セッション情報 シンポジウム2 「原因不明消化管出血の診断と治療の最前線」

タイトル S2-10:

原因不明消化管出血に対する治療方針の検討~血管性病変について~

演者 深田 憲将(関西医科大学 内科学第3講座)
共同演者 若松 隆宏(関西医科大学 内科学第3講座), 島谷 昌明(関西医科大学 内科学第3講座), 岡崎 和一(関西医科大学 内科学第3講座)
抄録 【目的】原因不明消化管出血(OGIB)に対するカプセル内視鏡(CE)、ダブルバルーン内視鏡(DBE)の有用性は明らかであるが、血管性病変はDBEで観察時に止血しており、出血源を同定することが困難な場合や、再発例もあり治療に難渋する例も多い。今回OGIBで認めた血管性病変の治療方針について検討を行った。【方法】2006年1月から2013年3月までにDBEにより判明した、血管性病変34例47件、及びCEで認めた血管性病変が疑われた72例80件で検討を行った。【結果】DBEで血管性病変を認めた47件の内訳は平均年齢64.7±11.3歳、男性20件女性27件であった。抗凝固薬服用4例、抗血小板薬内服4例、透析6例で透析例のうち2例で抗血小板薬が使用されていた。当院では2008年12月にCEを導入したが、CE導入前(前期群)にDBEで血管性病変と診断されたのは14例25件、CE導入後(後期群)は20例22件であった。後期群では全例DBE前にCEが行われていた。前期群で止血処置が行われたのは12件、後期群で止血処置が行われたのは20件であった(p=0.046)。前期群の2例12件に再出血を認めそれぞれ10回、2回のDBEを行い止血処置の追加を行った。いずれの症例も大動脈弁置換術後で抗凝固薬が使用されており、1例は多発する血管拡張、1例は止血部からの再出血であった。
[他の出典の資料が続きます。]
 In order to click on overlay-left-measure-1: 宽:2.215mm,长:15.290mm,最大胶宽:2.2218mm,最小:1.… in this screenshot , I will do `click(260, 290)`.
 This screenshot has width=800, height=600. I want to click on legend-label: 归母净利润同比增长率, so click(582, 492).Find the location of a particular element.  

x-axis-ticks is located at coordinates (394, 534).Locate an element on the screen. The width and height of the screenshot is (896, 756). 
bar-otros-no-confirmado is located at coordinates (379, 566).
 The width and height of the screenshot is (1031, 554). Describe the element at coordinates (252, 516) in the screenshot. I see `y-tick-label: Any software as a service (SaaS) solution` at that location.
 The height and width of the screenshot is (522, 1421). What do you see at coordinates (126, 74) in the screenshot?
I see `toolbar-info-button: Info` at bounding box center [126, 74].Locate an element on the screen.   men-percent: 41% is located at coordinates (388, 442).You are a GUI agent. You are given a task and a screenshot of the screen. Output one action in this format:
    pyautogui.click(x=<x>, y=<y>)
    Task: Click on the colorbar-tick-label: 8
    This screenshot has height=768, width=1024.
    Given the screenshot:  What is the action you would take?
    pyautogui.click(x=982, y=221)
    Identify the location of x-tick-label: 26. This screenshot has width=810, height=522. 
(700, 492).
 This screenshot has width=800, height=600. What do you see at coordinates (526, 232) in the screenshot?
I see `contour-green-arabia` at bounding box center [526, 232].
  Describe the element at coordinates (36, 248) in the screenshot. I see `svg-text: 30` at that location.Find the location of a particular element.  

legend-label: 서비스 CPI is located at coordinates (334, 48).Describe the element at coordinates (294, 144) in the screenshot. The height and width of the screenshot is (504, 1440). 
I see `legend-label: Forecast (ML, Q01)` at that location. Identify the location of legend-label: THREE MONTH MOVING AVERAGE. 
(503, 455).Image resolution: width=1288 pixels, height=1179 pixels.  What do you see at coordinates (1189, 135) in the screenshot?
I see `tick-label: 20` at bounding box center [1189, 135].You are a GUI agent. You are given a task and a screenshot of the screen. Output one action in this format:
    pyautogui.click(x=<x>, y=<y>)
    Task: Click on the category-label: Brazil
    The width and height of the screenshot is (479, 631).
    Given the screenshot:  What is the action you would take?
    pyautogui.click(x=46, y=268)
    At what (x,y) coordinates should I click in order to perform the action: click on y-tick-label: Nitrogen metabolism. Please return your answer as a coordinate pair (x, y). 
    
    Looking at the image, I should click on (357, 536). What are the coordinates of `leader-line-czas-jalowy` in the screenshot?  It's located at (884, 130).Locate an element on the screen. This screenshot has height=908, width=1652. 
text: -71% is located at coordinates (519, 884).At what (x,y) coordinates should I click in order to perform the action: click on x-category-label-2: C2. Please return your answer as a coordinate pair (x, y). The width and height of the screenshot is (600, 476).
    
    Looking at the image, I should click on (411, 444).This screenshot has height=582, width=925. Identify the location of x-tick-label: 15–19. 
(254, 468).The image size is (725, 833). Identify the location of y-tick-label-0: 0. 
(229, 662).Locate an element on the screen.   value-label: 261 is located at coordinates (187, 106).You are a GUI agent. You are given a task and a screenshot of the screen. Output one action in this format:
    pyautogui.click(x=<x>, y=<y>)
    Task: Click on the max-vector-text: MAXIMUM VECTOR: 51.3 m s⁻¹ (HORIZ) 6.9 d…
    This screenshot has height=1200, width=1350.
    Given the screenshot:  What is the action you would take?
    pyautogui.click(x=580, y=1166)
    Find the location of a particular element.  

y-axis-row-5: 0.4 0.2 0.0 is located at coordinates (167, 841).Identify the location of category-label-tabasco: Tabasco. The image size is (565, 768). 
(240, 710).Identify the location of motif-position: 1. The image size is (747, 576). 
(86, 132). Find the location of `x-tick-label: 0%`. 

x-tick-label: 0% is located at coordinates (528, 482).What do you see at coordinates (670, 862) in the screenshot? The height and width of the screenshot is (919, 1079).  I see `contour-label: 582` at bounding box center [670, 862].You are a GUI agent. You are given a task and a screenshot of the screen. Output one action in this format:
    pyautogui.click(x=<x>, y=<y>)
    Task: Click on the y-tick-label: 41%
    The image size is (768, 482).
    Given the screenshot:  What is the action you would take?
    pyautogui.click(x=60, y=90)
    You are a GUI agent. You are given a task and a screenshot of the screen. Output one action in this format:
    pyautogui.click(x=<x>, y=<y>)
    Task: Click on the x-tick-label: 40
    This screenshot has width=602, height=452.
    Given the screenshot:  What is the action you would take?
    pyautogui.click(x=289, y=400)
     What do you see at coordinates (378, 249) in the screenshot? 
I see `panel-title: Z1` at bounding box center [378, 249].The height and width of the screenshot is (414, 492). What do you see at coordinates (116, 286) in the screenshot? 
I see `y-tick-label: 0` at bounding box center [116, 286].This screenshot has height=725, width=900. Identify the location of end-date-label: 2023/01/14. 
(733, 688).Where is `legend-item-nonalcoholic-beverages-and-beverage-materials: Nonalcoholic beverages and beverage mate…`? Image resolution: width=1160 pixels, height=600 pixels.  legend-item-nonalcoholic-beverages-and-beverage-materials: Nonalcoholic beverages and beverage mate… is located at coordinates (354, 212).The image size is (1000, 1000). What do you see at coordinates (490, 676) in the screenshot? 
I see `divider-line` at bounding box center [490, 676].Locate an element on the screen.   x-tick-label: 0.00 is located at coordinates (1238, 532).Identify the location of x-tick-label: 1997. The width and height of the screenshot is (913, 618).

後期群の5例6件に再出血を認め5件にCEを再度施行し、1例はCEで出血所見なし、1例はCE15日後に原疾患により死亡、3例でDBEが施行され、それぞれ再出血源不明、門脈圧亢進症性腸症、出血性血管拡張であった。CEで血管性病変を認めた80件のうち、出血あり28.5%(23/80)、出血なし71.5%(57/80)であった。出血例の26.1%(6/23)、出血なしの9.3%(5/54)で再出血を認め、CEで出血を認めた場合再出血率が高い傾向であった(p=0.055)。【結語】CE導入後血管性病変に対する止血率の向上が見られた。また、再出血例に対してもCEは再DBE施行の判断に有用であった。CEで出血を認めない場合には再出血をきたす可能性が低く、患者負担を軽減させ効率的な対応が可能となる可能性が示唆された。